◆ WHAT YOU NEED TO DO ◆
Please copy out word for word every line from the one containing "Viewport: 250px width, 189px" down to the last line, leaving out the pictures.

Records for locating described items
▬▬▬▬▬▬
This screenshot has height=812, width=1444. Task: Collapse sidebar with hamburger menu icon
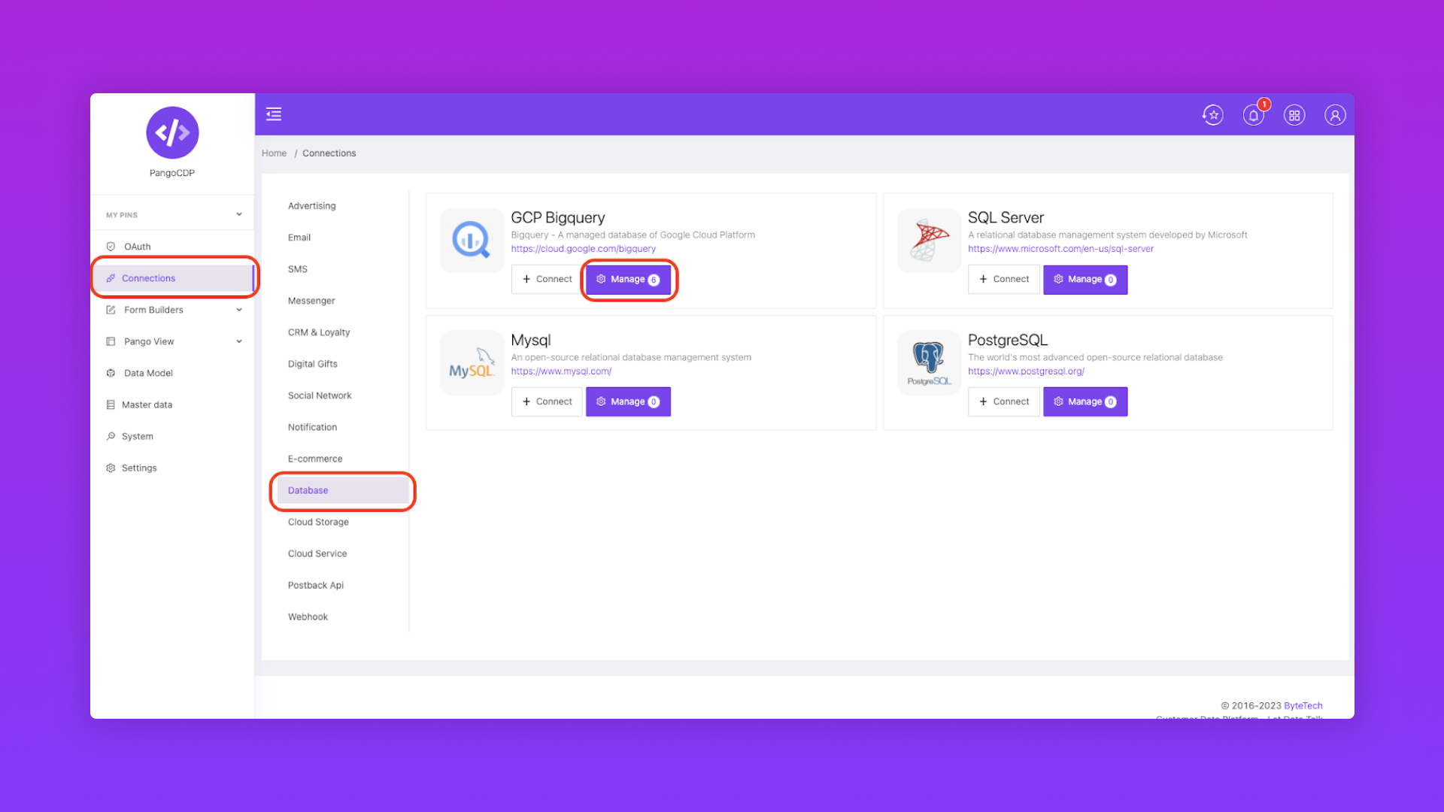click(x=274, y=114)
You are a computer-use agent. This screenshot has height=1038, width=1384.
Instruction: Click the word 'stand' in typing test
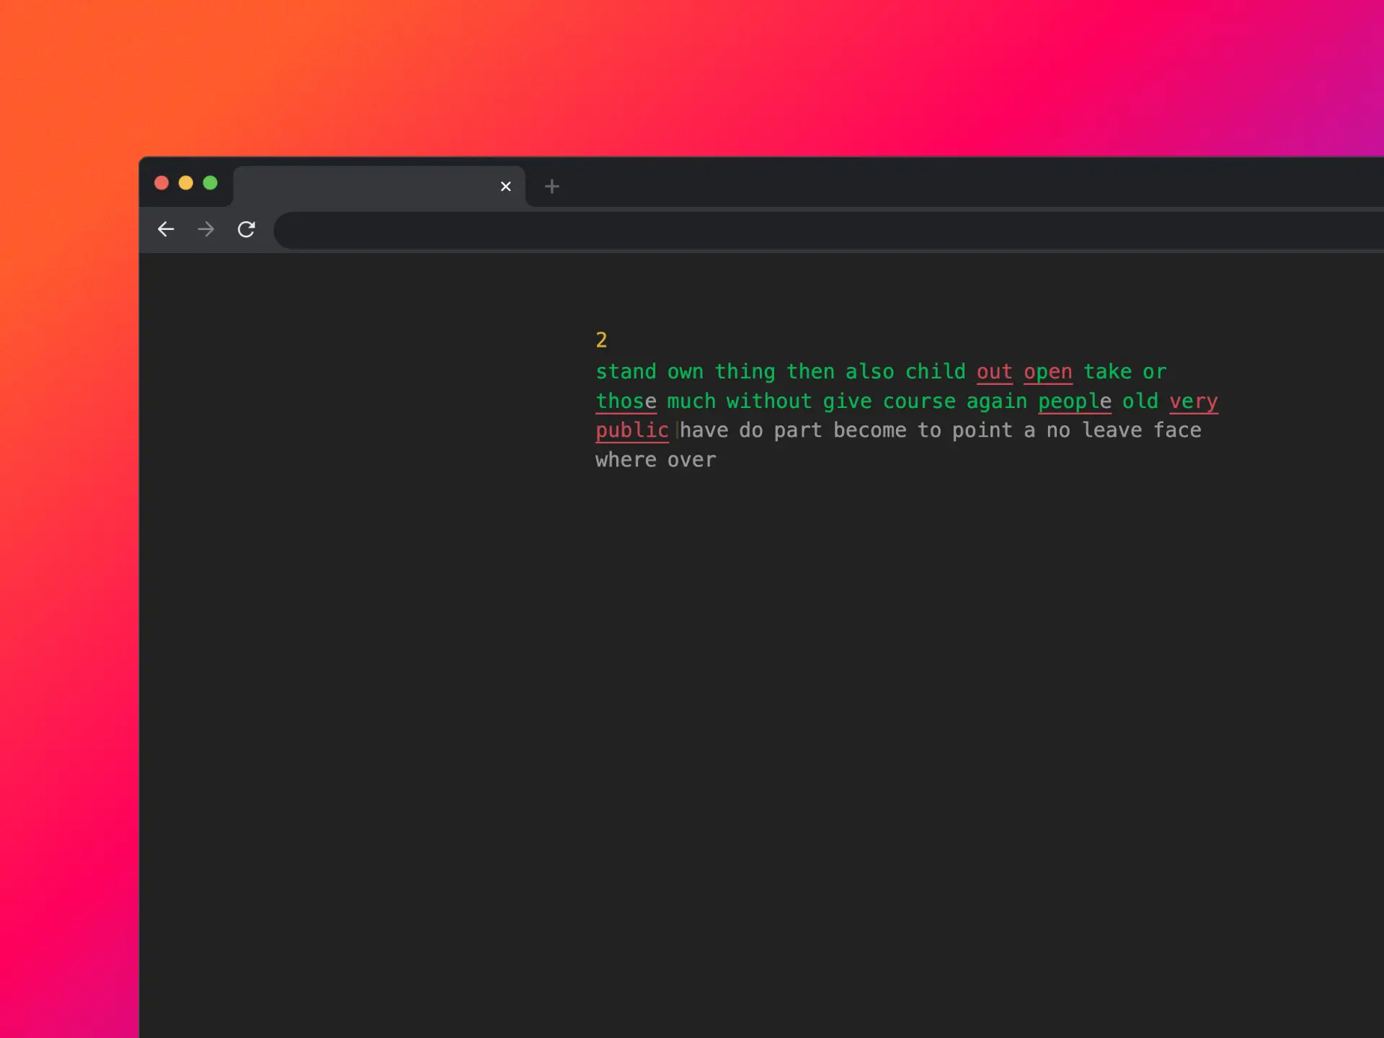(626, 372)
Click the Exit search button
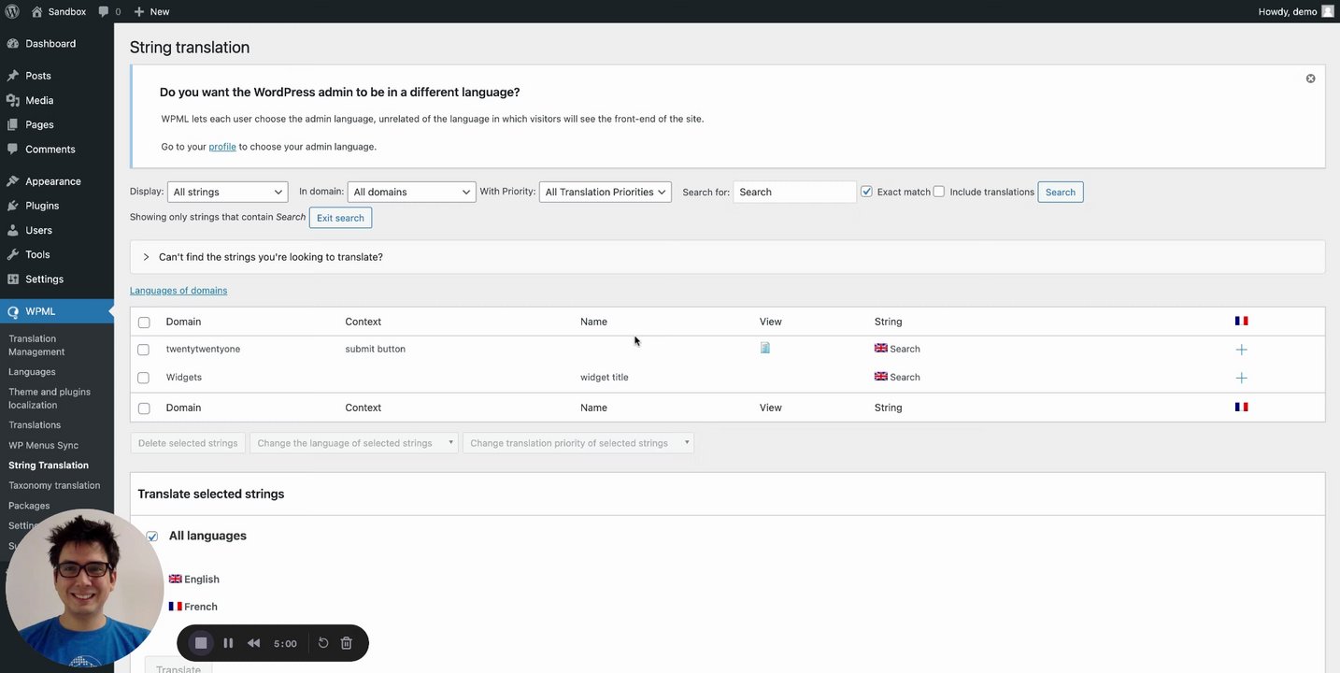This screenshot has height=673, width=1340. point(340,218)
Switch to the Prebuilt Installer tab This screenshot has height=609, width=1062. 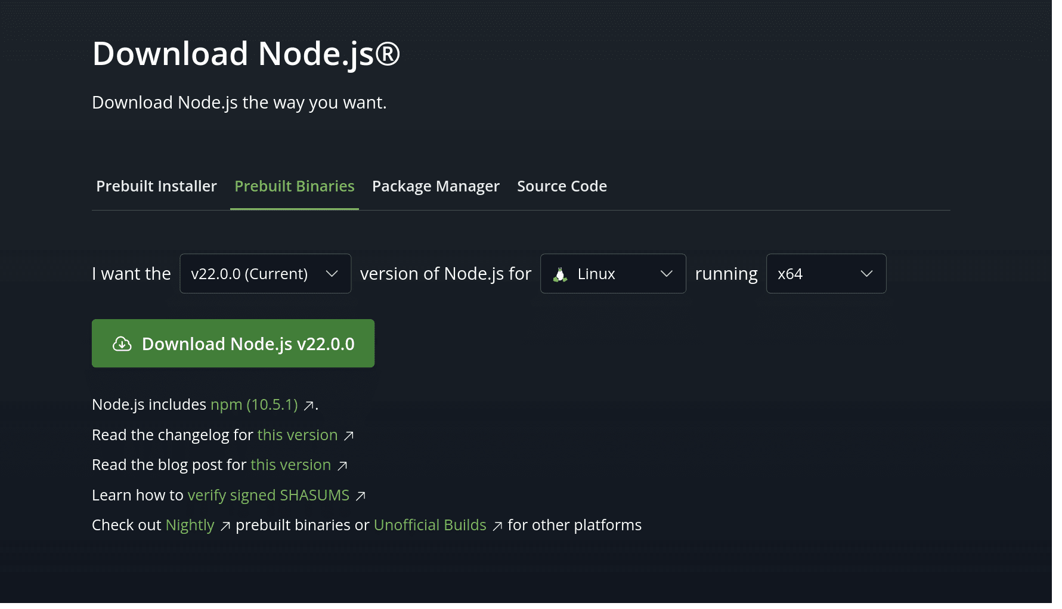[x=156, y=186]
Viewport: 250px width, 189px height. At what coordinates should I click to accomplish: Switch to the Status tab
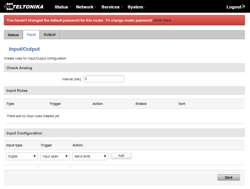coord(13,35)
▬▬▬▬▬▬
◆ COMPLETED TASK ◆
Viewport: 250px width, 189px height. At what coordinates should I click to accomplish: Switch to the Status tab
coord(13,35)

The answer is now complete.